### Materials provided ###
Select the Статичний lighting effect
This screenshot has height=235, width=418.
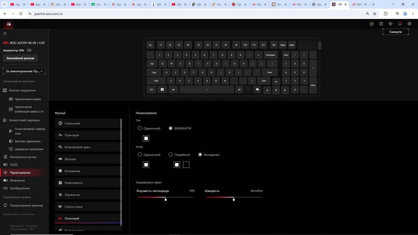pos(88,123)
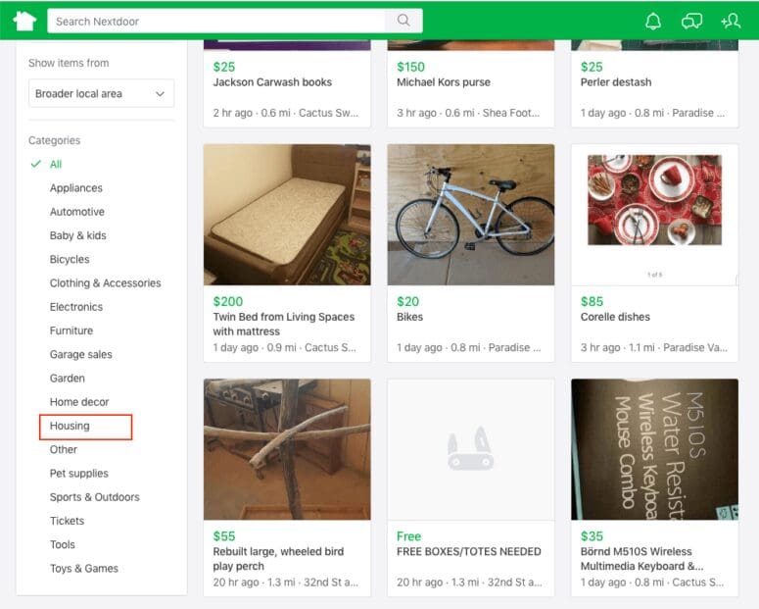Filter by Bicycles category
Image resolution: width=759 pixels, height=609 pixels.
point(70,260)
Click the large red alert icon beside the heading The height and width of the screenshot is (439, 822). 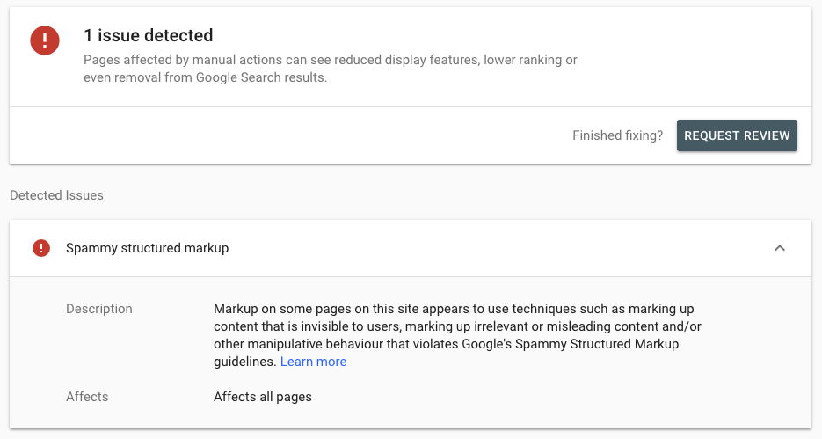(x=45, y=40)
###
* **Your instructions**:
From the start of the material through the line containing "point(70,260)", please switch "lighting" to "glow" and give those lines again with nothing else changed. Leave the pictures out of your answer.

* **Written answer**:
Select the Статичний glow effect
This screenshot has height=235, width=418.
pos(88,123)
Filter by Bicycles category
Image resolution: width=759 pixels, height=609 pixels.
point(70,260)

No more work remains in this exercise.